» EXERCISE INSTRUCTIONS
Count the lines in the entries below that contain the string "coordinates", matching case exactly. Give only the number.

Rows of pointing data:
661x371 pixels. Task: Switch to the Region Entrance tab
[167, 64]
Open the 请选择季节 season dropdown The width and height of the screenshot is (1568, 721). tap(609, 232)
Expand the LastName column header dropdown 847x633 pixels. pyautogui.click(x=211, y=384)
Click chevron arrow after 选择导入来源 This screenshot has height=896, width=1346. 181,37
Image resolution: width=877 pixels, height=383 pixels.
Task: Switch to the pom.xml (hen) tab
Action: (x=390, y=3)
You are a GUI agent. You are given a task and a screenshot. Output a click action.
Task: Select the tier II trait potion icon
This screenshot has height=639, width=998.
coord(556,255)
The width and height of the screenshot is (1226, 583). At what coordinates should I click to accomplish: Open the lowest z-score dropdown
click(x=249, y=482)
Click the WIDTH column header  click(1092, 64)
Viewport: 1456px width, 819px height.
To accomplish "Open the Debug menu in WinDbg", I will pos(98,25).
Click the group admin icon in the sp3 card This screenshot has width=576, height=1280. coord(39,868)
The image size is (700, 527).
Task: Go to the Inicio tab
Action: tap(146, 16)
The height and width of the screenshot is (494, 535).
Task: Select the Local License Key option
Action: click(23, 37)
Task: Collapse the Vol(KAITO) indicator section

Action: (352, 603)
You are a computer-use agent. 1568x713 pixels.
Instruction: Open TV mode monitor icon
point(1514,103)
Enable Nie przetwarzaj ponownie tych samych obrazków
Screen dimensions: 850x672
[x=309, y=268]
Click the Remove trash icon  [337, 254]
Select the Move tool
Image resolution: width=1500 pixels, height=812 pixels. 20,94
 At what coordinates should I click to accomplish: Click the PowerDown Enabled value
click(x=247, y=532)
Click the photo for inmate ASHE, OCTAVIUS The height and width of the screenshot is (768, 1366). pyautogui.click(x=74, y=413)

» RESULT
2